Some of the connections that doctors and researchers hold so dear – links between certain biomarkers like gene variations and the diseases that they are thought to predict – may not be so strong after all. According to a large new review, many of these connections no longer hold water, meaning that doctors will need to adjust the recommendations they make for their patients based on their labs and blood tests.

Effects Not So Strong as Believed...or Reported

Researchers reviewed 35 of the most widely-cited studies in medicine, which had been published in some of the top journals. They found that less than half of the connections between specific biomarkers, like genes and levels of blood proteins, and certain diseases were supported by later follow-up studies. "We found that a large majority of these highly cited papers suggested substantially stronger effects than that found in the largest study of the same markers and outcomes," said author John Ioannidis.

They found that less than half of the connections between specific biomarkers, like genes and levels of blood proteins, and certain diseases were supported by later follow-up studies.

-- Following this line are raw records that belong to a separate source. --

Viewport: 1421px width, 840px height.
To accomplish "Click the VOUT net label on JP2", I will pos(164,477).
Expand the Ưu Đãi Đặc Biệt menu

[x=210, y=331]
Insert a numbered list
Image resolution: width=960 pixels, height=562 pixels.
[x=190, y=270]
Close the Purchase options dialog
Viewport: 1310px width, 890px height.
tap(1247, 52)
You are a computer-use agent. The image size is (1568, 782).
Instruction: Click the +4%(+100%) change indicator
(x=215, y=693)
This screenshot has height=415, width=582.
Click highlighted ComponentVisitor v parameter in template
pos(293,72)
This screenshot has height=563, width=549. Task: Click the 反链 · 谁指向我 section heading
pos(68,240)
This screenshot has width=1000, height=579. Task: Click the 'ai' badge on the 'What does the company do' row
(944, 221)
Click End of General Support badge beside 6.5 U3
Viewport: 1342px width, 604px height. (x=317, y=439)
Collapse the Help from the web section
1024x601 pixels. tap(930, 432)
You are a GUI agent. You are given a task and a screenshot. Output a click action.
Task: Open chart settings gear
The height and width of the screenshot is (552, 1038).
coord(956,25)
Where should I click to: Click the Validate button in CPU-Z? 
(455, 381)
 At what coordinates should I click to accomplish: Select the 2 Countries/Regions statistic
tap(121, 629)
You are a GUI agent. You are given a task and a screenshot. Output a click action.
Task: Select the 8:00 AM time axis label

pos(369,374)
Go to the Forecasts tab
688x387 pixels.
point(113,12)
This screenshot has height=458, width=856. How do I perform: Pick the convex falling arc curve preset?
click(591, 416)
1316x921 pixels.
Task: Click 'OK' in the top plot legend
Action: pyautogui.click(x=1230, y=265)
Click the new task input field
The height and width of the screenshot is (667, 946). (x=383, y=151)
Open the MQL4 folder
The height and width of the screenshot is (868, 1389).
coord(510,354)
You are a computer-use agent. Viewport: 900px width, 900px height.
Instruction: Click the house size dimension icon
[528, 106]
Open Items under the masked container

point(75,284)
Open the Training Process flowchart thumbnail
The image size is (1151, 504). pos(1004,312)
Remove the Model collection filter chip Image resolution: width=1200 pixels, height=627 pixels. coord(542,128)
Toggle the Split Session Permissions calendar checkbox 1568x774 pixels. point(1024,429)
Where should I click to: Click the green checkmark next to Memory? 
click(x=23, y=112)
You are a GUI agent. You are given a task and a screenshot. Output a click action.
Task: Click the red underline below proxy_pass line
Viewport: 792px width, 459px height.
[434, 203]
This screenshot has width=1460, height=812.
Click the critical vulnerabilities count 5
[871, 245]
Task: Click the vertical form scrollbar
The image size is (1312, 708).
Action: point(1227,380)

This means that in many cases, the research community is holding on to obsolete findings, just because they were the first or perhaps the splashiest studies on a particular subject. This is ironic, because researchers know that replication or repeatability is one of the central tenets of science — that is, a finding must be supported by follow-up studies to really hold weight.

Ioannidis says that the phenomenon he reported doesn’t necessarily indicate deception on the part of original researchers who published the flawed findings: "No research finding has no uncertainty; there are always fluctuations. This is not fraud or poor study design, it’s just statistical expectation. Some results will be stronger, some will be weaker. But scientific journals and researchers like to publish big associations."

Once a finding is published, especially if it is pioneering and published in a major journal, it tends to be cited by author after author (not to mention the media) in a kind of snowball effect. This phenomenon makes the original finding appear as gospel, even it if it not backed up by later studies.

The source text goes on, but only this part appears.